Republican congressional leaders Sen. Mitch McConnell, R-Ky., and Rep. John Boehner, R-Ohio, say they like what they are hearing so far on Obama's economic plans.
"I think we are being listened to," McConnell told reporters. "I'm pleased with what the new president's had to say so far. I don't have any complaints about the communication at this stage."
McConnell said that Republicans have consulted with economists "who would be considered more conservative," and, "Each of them agreed with the president, the incoming president, that we need to do a stimulus."
"It's clear to me from listening to the president, the new president," McConnell added, "that he wants to include Republican ideas and among them, that I've laid out in the last few days, are reducing the middle-class tax rate."
Of course, at this point it's good politics to sound bi-partisan with a popular incoming president.
The Republican leaders, however, did repeatedly express concern about the potential for too much spending.
"Obviously, the issue is how big and what form," McConnell said. "Given the deficit numbers, it really ought not to be a $1 trillion spending bill." And, he said, it needs to be temporary and targeted.
Boehner sounded a bi-partisan note as well, but repeatedly raised concerns about too much deficit spending.
"It's going to be our kids and their kids" who pay the debt, he said. "And we can't bury them under the debt, and we can't buy prosperity with more and more government spending."

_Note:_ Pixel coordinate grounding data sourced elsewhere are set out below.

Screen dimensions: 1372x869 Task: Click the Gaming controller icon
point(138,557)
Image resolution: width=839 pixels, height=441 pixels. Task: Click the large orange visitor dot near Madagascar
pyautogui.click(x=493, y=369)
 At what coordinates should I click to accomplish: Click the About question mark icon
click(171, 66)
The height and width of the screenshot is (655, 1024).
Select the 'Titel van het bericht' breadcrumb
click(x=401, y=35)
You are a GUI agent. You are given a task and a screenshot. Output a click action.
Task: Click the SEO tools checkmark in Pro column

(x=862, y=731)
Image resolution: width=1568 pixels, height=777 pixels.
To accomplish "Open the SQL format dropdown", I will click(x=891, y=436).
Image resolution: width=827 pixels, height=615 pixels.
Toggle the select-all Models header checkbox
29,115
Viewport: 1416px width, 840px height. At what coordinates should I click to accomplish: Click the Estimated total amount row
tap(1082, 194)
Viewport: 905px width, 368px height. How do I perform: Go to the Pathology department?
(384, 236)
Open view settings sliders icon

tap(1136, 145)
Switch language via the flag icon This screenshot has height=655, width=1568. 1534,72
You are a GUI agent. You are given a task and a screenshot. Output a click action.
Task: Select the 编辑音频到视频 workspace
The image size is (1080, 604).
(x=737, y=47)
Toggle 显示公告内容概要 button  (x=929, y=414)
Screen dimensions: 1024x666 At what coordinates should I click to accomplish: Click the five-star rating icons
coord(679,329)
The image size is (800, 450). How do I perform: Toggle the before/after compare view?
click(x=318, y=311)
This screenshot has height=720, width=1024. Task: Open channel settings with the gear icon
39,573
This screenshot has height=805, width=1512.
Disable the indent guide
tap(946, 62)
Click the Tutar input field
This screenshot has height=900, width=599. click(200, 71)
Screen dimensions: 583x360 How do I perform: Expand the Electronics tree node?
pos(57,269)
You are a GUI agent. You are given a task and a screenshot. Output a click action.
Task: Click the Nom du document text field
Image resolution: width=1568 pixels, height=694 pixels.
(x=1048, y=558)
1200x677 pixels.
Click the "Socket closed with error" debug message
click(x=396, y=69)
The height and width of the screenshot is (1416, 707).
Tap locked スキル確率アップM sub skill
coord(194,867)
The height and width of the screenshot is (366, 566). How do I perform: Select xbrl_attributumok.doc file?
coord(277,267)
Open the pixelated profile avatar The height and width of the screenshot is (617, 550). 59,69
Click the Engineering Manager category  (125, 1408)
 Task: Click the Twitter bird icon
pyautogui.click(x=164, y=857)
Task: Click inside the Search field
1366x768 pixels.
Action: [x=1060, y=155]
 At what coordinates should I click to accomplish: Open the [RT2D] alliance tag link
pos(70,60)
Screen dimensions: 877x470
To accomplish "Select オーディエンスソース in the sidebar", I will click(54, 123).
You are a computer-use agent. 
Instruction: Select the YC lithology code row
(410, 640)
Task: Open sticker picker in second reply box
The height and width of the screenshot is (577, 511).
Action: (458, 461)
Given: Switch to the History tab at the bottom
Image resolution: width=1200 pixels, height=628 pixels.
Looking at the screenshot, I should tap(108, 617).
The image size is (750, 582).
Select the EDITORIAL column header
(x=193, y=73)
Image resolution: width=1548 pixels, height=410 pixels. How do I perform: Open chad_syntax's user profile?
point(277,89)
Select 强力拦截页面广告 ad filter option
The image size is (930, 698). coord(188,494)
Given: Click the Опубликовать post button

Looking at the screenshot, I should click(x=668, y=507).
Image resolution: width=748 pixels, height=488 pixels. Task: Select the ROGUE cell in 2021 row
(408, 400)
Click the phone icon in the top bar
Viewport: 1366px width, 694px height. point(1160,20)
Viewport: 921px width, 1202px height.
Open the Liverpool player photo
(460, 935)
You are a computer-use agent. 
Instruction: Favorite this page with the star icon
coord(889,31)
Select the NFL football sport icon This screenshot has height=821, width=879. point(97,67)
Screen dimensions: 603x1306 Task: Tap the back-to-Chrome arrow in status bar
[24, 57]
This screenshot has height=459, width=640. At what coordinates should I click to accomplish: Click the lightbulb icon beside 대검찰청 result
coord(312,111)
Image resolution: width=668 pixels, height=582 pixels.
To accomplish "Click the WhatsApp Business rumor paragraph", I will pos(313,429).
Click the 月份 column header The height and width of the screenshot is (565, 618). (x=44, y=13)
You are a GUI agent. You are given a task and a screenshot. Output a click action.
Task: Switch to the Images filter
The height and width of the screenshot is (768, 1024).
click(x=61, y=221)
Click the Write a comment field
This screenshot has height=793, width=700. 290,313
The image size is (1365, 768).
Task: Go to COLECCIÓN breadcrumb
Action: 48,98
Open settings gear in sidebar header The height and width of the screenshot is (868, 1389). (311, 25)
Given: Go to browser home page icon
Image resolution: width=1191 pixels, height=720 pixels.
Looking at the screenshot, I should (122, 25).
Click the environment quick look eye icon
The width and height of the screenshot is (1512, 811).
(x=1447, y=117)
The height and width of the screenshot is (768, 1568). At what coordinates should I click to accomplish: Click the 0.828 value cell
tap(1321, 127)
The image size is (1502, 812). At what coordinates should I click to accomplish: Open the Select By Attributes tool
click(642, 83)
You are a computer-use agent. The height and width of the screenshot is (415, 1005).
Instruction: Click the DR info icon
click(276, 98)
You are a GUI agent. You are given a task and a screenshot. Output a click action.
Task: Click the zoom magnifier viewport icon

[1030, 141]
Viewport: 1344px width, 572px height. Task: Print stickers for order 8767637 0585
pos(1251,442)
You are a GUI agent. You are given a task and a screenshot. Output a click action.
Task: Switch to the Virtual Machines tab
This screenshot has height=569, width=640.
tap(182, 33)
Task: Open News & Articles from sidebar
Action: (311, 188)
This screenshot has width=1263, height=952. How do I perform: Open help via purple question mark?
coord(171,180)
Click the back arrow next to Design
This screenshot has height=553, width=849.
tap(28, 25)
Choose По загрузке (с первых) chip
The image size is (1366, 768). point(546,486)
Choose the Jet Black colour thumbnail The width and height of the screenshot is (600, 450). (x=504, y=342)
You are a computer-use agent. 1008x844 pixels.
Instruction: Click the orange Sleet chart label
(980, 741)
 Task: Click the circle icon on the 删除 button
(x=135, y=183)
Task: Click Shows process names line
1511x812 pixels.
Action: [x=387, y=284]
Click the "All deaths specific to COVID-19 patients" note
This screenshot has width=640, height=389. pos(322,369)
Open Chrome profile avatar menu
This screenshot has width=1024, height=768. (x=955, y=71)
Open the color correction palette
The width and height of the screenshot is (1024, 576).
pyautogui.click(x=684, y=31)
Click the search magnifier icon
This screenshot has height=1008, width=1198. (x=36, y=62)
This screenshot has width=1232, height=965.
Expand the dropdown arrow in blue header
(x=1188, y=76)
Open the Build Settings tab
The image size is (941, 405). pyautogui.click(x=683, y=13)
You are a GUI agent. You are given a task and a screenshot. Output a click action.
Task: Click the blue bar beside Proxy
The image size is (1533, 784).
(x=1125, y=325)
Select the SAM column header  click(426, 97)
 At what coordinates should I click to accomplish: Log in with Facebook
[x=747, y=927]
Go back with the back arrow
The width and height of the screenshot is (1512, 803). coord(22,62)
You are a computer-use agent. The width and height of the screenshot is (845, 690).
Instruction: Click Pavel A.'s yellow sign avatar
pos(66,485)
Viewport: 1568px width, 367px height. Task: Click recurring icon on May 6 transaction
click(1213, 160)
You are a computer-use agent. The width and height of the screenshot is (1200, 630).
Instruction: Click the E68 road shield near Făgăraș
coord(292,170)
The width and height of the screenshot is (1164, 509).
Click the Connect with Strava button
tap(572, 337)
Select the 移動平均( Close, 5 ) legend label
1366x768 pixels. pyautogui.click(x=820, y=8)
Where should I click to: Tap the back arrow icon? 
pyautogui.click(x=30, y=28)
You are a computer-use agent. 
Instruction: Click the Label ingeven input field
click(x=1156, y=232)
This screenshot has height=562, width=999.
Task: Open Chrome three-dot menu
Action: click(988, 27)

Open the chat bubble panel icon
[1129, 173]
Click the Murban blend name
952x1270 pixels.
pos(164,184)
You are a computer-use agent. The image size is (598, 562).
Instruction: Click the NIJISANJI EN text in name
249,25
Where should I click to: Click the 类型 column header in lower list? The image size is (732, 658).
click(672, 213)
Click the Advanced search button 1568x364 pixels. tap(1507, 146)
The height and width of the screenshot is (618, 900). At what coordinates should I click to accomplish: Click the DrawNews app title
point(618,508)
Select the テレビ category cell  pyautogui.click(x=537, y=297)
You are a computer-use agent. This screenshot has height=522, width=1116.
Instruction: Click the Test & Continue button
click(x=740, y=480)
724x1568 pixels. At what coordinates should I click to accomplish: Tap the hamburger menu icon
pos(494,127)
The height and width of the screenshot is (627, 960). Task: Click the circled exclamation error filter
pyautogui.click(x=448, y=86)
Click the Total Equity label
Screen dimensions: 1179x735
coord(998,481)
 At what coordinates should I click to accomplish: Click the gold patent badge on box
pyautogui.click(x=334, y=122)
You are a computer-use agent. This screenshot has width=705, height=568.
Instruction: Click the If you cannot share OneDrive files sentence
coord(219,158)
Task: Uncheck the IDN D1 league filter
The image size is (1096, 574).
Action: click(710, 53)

Later on the Senate floor, Sen. Judd Gregg, R-N.H., the top Republican on the Budget Committee, also warned about deficit spending, saying the country is facing "a fiscal tsunami."
"It is obvious that we need a robust stimulus package right now and it is very obvious that we need to have it sooner rather than later," Gregg said. "And from my standpoint as a member of the Republican Party, which is in opposition here arguably, I want to work with the other side of the aisle and with the president-elect to accomplish it, because I don't think we can afford partisan politics at this time. We need to govern."
January 8, 2009 | Permalink | Share | User Comments (3)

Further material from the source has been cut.